— EXERCISE INSTRUCTIONS —
Every entry that follows must be written out exactly, apart from its pictures.

— DATASET EXTRACT —
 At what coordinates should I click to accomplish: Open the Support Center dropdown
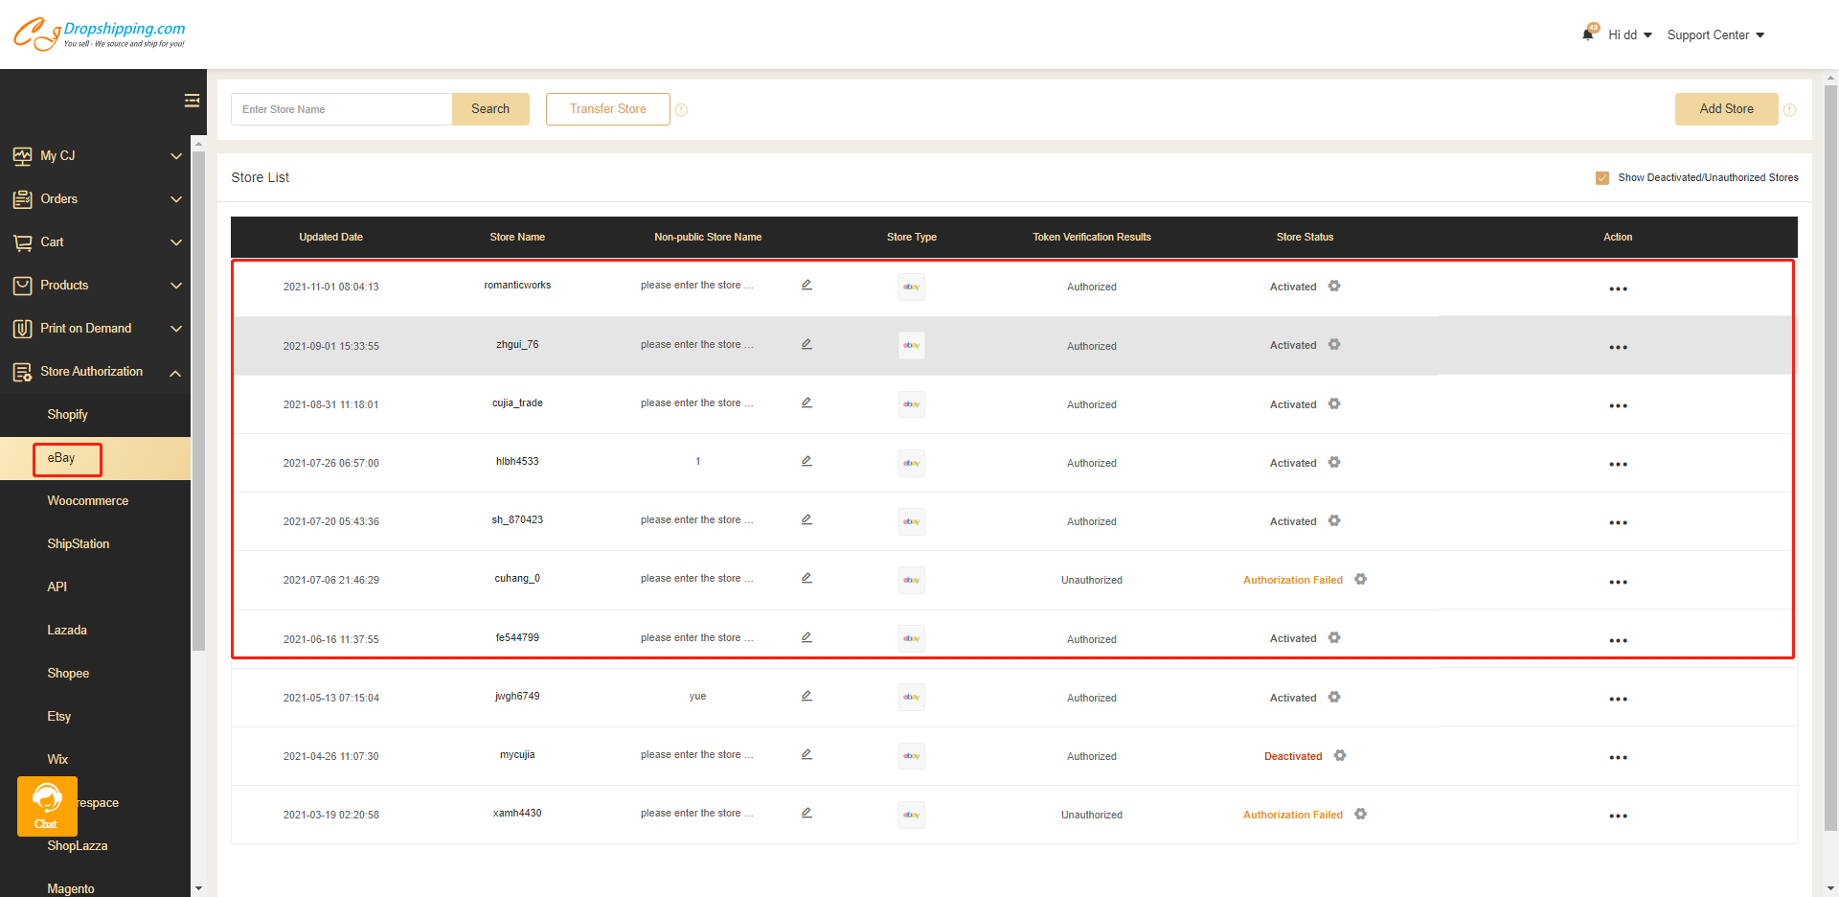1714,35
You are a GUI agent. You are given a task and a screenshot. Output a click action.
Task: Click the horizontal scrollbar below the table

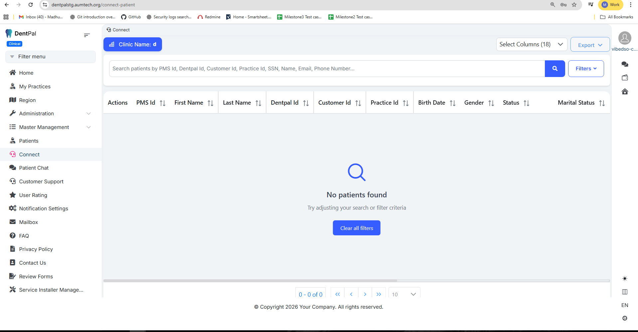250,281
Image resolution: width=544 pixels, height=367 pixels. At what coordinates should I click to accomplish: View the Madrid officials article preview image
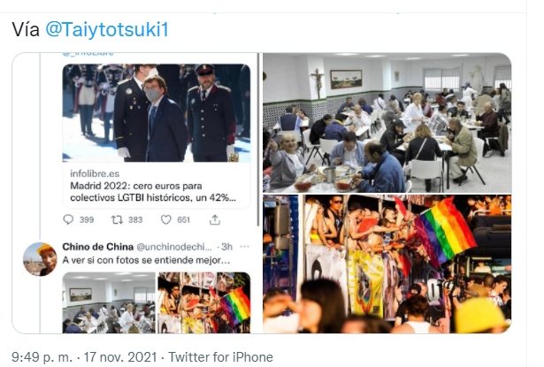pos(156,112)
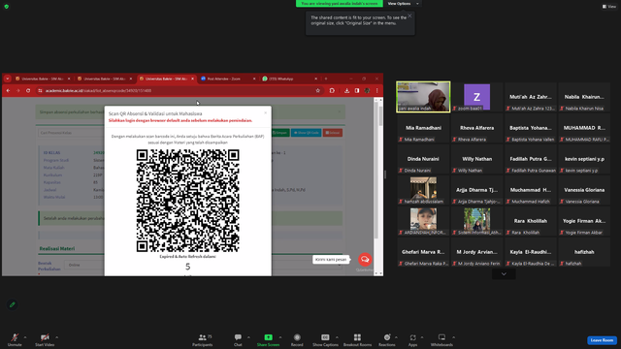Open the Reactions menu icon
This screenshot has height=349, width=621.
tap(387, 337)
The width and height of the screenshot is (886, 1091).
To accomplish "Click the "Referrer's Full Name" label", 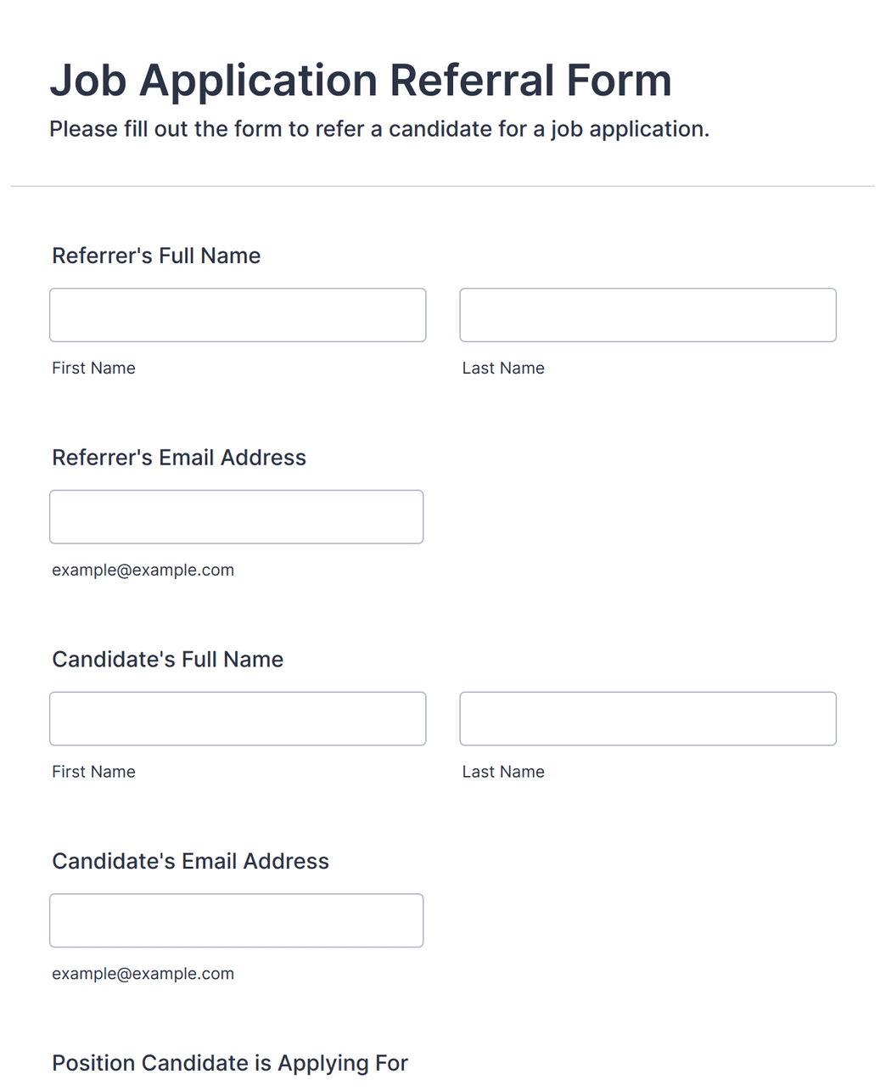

— SOLUTION TO THE PROBLEM —
 At what coordinates should I click to accomplish: Open the Support Center dropdown
1714,35
You are a GUI agent. You are given a task and a screenshot. Output a click action.
Task: Click the horizontal scrollbar below the table

250,281
Image resolution: width=544 pixels, height=367 pixels. At what coordinates should I click to accomplish: View the Madrid officials article preview image
pos(156,112)
Open the Reactions menu icon
This screenshot has height=349, width=621.
tap(387, 337)
The width and height of the screenshot is (886, 1091).
To accomplish "Click the "Referrer's Full Name" label", 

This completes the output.